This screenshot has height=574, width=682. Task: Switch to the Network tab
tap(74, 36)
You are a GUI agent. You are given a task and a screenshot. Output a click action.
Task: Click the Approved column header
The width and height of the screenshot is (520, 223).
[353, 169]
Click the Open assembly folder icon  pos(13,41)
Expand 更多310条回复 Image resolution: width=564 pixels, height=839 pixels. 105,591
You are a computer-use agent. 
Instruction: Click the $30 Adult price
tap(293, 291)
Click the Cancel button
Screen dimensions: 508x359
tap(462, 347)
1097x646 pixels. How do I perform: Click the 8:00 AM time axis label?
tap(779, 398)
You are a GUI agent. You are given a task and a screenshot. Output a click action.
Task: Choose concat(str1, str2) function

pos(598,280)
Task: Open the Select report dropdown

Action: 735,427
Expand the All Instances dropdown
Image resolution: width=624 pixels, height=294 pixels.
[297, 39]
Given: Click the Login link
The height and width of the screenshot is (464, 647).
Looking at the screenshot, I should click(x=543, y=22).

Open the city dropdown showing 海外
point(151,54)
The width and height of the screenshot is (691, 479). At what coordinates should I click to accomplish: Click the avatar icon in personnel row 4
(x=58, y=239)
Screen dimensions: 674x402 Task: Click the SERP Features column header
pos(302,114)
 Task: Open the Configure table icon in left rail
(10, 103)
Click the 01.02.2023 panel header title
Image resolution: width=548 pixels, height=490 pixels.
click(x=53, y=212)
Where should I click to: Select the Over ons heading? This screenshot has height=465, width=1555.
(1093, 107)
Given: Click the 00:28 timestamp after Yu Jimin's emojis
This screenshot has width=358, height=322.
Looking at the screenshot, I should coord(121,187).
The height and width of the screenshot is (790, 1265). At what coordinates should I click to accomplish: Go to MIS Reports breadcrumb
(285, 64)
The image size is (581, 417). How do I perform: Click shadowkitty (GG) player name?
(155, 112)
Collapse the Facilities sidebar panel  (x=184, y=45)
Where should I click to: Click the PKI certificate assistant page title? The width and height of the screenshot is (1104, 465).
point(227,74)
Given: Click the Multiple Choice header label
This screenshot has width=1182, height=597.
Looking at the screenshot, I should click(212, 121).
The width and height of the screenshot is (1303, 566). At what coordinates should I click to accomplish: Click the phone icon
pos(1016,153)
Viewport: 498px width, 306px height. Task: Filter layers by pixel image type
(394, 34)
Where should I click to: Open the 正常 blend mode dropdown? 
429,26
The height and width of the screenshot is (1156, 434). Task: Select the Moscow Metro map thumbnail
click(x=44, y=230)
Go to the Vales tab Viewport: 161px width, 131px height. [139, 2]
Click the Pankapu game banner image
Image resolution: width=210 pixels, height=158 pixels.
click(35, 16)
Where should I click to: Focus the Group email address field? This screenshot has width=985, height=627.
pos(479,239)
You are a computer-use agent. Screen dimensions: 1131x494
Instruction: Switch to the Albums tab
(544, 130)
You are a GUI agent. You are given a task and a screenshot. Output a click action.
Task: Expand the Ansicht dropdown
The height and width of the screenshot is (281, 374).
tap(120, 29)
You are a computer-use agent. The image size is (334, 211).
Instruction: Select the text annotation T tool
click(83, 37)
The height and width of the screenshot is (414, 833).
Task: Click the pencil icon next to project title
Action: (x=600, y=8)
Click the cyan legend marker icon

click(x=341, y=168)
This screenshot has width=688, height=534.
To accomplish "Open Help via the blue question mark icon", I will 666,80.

○ ○ ○ ○ ○ ○ ○

* Directions for this task *
Scan the material above for the word "computer", and copy each line where it appears.

* Answer to this exercise *
You are a computer-use agent. 
You are a computer-use agent. Screen dimensions: 1131x494
You are a computer-use agent. The image size is (334, 211).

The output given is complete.